* [PROBLEMS AND TASKS]:
**A.** Reproduce the part of the records that begins with the line containing "How do I perform: Switch" and runs to the end of the records, with every line unchanged.
**B.** Carry on the essay about the Emmett Till Memorial Tree from the point where it stops.

:: READING PASSAGE

Here is a strange and bitter crop: Emmett Till and the rhetorical complications of treescape memory.

AuthorBlack, Jason Edward

In November 2014, on a cold and rainy fall morning, a score of Department of Justice dignitaries, progressive agents of Congress, and members of the aging mid-twentieth century U.S. Civil Rights Movement gathered on the U.S. Capitol grounds to plant a single sycamore sapling. A cultural salve motivated by the merciless and despicable 1955 murder of Black teenager Emmett Till, the ceremony was--in the words of U.S. Attorney General Eric Holder--meant to "commemorate [Till's] legacy by planting a tree in his honor--a tree that will become his living memorial, here at the heart of the Republic" (Holder, 2014, p. 1). When the morning sun glinted across the Capitol grounds the following day on November 18 it revealed the new specter and its constitutive marker amongst the "Memorial Tree" section of the building's 274-acre park. There next to "Emmett's tree" stood a small, spiked plaque that read: "To honor Emmett Louis Till, a young African-American man whose brutal killing in 1955 raised the public awareness that led to Civil Rights reforms" ("Emmett Till memorial tree"). Indeed, the physical wounds of young Emmett connect to the ongoing social wounds of his slaying--made fresh when his mother, Mamie Till Mobley, courageously and presciently displayed his broken body before the nation's conscience and made forever-sore by the circulation of Till's memory in the context of contemporary violence committed against Black communities (Hendrickson 2005; Houck 2005; Tell 2008; Whitaker 2005).

And, so it was that after nearly 60 years following his brutally-exacted and popularly-animated murder, and in the wake of decades of public petitions to bring his name and story to Washington, DC, Mamie's son Emmett finally was remembered in his own nation's capital (Gordon 2014). (1)

This essay examines the Emmett Till Memorial Tree's (ETMT) textual field--from Senator Susan Collins' (Maine) initial petition for commemoration, Holder's memorial address, and Civil Rights activist Janet Langhart Cohen's encomium for Emmett to the "official" Architect of the Capitol press releases about the ceremony and op-eds related to the moment--that engages the rhetorical complications surrounding what critical geographers call "treescape memory" (Cloke and Pawson 2008). Trees long have been a part of memorialization in western culture. They simultaneously are physical place-markers of memory (celebrating life and noting loss) and social space-signs of resilient human nature (moving from "dead" traumatized pasts to "breathing" anticipative futures). However, despite the living monuments that treescapes help craft, they also can be fleeting and temporary; they elicit an impermanence that brick-and-mortar architecture manages to avoid.

::::
:: LISTED RECORDS

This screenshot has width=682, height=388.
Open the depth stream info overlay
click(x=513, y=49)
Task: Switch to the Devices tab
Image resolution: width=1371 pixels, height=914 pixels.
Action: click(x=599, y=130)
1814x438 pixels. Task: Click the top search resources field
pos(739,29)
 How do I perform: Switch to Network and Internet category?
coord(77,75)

::::

* [RESULTS]:
**A.**
 How do I perform: Switch to Network and Internet category?
coord(77,75)

**B.**
In analyzing the ETMT and the public discourse that surrounds it, the optimistic metaphorical sycamore-as-hope can seemingly clash with a fretful sense that the corporeal sycamore itself is insufficient to commemorate such a watershed flag individual of the U.S. Civil Rights Movement. Concerning the latter, that the tree was planted against a social landscape of battered Black bodies, especially alongside the immediately-contextual August 2014 murders of both Michael Brown (Ferguson, Missouri) and Lennon Lacy (Bladenboro, North Carolina) only complicates the ways that the tree is understood to mean. That is, the timing of the memorial after years of ignored appeals to honor Till might have struck some as peculiar; is Till being remembered on his own or does it take analogic traumas to call upon Till's spirit? Moreover, the use of a tree, a symbolic and material badge of lynching, signals traumas that might not otherwise be present in the memorialization of an icon through brick-and-mortar; some might question if a memorial tree, therefore, insults Black communities? Finally, a tree is not as enduring as statuary; frankly, is a tree enough to honor Till?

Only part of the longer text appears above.